“One of the great thinkers in higher education”
Frank Newman, a visionary in the world of education who served as the president of the University of Rhode Island from 1974 to 1983, died Saturday, May 29 after a short illness. A resident of Jamestown, he was 77.
During his tenure at URI, Newman navigated the University through troubled times and reversed the tide of declining enrollment. He created the College of Human Science and Services, revamped the general education curriculum to emphasize global perspectives, launched the research vessel Endeavor, and recognized the importance of higher education in the lives of older students.
URI President Robert L. Carothers called Newman “one of the great thinkers in higher education” and “a man of immeasurable energy and amazing good will.”
Provost M. Beverly Swan, who worked closely with Newman during his presidency, said Newman “was known for his openness and for being unpretentious.
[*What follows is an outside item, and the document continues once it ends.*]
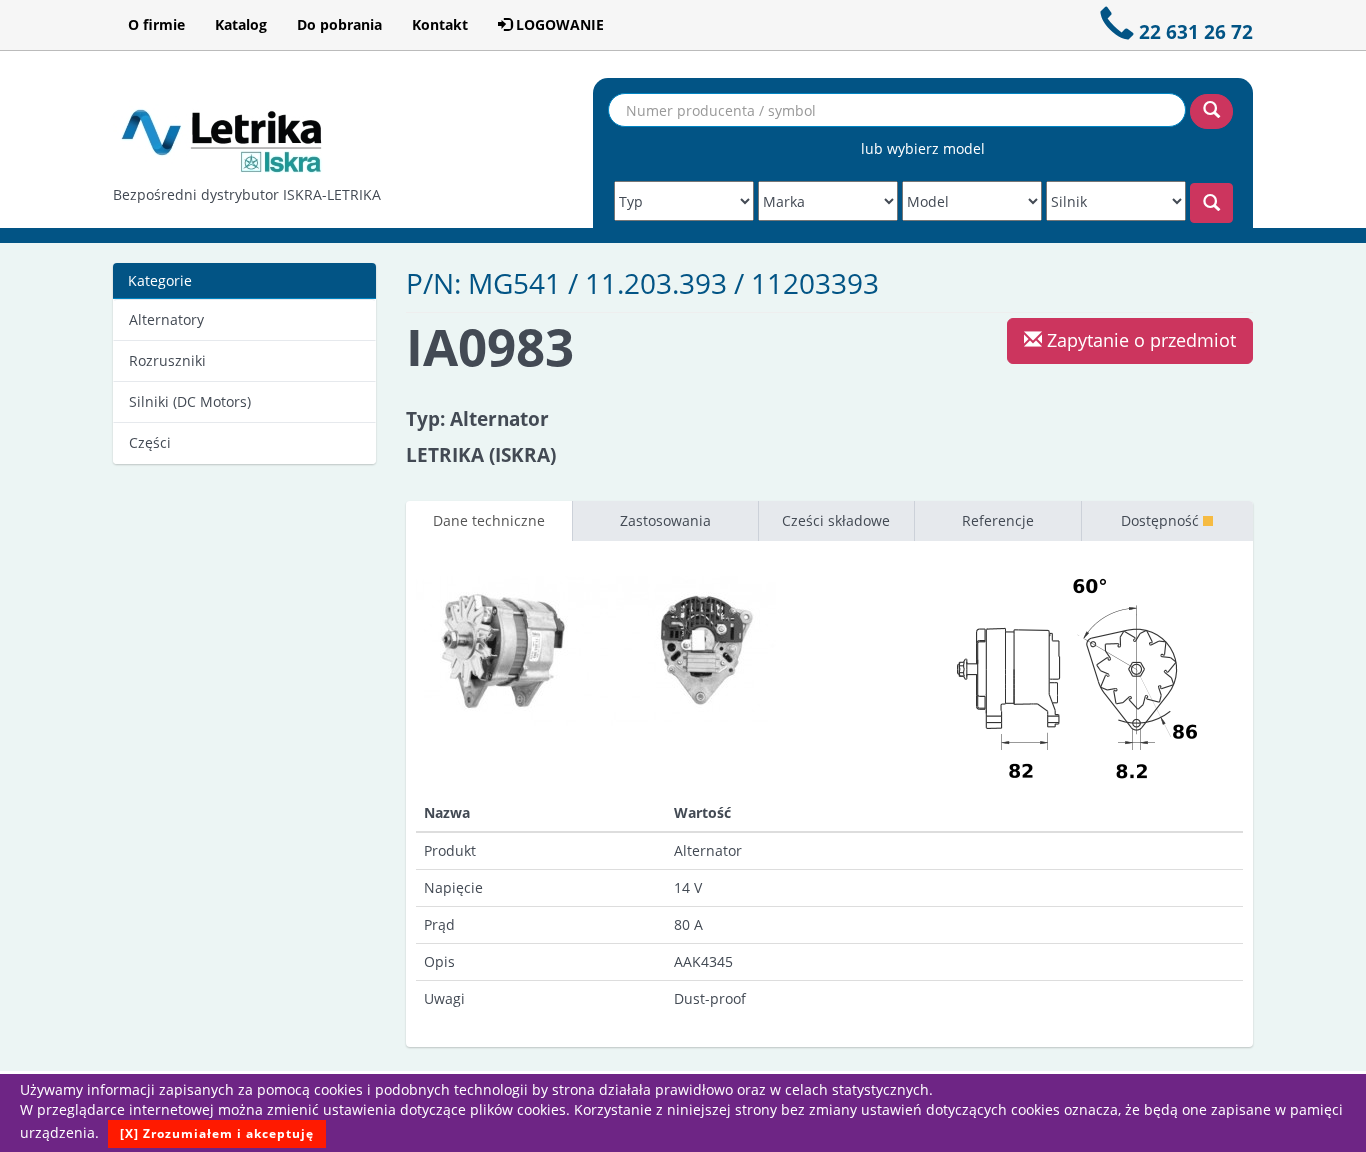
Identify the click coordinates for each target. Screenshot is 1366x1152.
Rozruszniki (167, 360)
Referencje (998, 520)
He always had an optimistic eye on the future and had a wonderful sense of humor.”
Newman’s influence on education continued after he left URI. He was the lead author of the Newman Report, an influential document filled with innovative ideas that served as a national blueprint for federal legislation related to public education. He served as president of the Education Commission of the States, a non-profit, nonpartisan organization that helps governors, legislators and other state education leaders develop and implement policies that improve education.
Most recently he was director of the Futures Project, an education think tank funded by the Pew Charitable Trusts based at Brown University, where he was also visiting professor of public policy and sociology.
The University of Rhode Island honored its eighth president in 2002 by naming its renovated admissions building on 14 Upper College Road in his honor.